▶ **STATED EXERCISE**
Output verbatim the part of the material below that opens with the line containing "Viewport: 700px width, 496px" and closes with the line containing "[x=774, y=723]", including both of those lines.

▶ **Extracted data entries**
--- begin ---
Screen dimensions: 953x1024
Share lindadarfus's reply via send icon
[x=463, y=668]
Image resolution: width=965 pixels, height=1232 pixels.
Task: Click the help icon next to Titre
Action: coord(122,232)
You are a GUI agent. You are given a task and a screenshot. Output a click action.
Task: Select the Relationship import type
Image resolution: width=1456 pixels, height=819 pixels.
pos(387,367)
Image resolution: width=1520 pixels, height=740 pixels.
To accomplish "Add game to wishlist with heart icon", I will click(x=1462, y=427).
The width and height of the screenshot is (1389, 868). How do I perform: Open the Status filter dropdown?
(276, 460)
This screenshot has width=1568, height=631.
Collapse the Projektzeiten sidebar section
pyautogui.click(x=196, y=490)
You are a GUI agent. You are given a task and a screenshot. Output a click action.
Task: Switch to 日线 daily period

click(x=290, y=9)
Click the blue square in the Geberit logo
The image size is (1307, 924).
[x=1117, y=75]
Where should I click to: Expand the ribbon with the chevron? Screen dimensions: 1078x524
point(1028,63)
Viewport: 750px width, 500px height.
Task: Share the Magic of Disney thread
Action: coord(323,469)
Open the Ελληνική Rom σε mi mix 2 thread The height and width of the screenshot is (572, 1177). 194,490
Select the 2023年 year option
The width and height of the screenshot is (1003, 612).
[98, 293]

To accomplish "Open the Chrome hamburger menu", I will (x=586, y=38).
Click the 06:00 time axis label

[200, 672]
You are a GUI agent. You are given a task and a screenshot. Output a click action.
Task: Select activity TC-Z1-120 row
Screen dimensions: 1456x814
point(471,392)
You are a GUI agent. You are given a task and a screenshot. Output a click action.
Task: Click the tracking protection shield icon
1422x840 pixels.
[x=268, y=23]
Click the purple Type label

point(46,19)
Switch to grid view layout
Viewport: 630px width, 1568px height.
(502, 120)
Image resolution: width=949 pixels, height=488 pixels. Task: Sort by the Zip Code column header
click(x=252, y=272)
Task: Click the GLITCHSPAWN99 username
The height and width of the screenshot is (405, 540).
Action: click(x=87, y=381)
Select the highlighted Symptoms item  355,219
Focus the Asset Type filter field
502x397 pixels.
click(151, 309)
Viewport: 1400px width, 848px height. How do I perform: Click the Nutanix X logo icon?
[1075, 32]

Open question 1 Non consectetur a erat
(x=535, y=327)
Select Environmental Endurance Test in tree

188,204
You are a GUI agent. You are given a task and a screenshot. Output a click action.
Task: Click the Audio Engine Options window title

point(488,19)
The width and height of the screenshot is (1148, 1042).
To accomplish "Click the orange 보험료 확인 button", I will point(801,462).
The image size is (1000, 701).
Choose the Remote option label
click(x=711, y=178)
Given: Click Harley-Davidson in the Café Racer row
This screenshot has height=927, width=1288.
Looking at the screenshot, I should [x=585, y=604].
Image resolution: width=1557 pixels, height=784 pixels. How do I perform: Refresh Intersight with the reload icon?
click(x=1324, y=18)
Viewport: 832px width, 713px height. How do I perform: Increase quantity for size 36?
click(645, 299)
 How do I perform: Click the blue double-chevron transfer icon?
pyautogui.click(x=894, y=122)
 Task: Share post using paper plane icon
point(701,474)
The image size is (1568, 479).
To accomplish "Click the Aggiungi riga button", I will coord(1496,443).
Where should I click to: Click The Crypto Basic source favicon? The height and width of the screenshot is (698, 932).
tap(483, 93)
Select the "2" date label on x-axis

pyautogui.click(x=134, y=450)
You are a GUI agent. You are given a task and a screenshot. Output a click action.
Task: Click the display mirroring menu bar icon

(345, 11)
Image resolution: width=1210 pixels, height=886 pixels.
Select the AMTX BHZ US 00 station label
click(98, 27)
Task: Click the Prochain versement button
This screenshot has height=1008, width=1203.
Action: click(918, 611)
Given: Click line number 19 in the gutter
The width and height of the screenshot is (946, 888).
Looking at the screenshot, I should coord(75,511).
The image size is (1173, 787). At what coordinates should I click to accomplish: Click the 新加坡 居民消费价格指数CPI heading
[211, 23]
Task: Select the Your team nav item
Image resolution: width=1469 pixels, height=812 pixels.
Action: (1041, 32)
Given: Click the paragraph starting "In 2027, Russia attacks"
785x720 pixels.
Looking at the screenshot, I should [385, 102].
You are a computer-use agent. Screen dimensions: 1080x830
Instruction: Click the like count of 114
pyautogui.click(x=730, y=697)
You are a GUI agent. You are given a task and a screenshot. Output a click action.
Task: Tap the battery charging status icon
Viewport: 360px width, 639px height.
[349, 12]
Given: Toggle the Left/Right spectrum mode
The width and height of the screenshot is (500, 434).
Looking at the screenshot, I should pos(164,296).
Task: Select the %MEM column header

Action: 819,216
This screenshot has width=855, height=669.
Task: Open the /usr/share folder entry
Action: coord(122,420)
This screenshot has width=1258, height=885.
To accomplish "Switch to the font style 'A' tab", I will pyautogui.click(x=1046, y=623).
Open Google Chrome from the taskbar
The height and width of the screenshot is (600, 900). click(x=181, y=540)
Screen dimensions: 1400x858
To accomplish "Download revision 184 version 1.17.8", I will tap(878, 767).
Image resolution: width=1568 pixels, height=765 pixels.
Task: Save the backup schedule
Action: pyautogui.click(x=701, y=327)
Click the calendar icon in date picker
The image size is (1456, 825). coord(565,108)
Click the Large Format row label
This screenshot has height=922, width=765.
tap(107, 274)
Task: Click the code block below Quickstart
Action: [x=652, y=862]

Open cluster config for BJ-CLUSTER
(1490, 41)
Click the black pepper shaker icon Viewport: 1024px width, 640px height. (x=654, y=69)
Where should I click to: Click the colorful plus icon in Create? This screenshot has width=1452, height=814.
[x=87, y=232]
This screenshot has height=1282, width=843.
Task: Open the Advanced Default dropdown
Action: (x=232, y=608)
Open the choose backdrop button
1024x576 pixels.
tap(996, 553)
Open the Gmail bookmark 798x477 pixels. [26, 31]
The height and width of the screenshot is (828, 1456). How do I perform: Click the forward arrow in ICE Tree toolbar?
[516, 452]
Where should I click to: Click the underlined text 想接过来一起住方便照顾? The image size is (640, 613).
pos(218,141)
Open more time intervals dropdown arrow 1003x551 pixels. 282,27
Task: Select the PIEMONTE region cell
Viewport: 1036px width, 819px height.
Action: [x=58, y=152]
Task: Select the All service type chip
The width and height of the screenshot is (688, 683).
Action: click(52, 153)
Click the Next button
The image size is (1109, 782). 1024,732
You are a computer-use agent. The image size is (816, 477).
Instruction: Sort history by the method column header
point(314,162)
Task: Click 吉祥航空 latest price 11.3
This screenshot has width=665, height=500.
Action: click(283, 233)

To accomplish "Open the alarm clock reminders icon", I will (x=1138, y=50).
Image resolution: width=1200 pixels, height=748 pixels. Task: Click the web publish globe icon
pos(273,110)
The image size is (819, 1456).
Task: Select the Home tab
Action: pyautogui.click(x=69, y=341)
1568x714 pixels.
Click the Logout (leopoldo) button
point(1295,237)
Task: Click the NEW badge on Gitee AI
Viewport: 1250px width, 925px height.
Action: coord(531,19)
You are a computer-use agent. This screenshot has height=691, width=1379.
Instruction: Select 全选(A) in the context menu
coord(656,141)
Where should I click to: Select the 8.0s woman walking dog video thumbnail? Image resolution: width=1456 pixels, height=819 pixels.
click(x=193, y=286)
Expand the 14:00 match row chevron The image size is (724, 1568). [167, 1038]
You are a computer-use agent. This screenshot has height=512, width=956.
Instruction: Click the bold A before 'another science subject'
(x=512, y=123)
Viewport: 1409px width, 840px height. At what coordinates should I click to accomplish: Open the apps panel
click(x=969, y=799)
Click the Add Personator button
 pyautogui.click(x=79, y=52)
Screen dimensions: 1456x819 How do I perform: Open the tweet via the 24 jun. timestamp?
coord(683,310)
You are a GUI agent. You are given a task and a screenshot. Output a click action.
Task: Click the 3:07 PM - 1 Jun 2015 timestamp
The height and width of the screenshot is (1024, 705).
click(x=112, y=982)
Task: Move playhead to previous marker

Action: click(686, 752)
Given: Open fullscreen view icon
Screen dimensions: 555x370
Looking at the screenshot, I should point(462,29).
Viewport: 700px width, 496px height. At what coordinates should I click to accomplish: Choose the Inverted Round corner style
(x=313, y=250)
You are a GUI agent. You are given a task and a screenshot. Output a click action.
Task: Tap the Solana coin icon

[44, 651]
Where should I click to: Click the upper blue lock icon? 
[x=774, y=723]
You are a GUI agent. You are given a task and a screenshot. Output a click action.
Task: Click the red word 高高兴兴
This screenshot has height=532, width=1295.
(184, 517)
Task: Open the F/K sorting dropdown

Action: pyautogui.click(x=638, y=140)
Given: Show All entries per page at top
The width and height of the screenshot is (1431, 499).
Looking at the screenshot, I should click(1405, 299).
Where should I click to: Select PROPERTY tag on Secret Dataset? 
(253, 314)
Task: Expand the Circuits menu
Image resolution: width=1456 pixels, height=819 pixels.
--- end ---
▶ **SOLUTION**
Viewport: 700px width, 496px height. At what coordinates should I click to accomplish: Choose the Inverted Round corner style
(x=313, y=250)
You are a GUI agent. You are given a task and a screenshot. Output a click action.
Task: Tap the Solana coin icon

[44, 651]
Where should I click to: Click the upper blue lock icon? 
[x=774, y=723]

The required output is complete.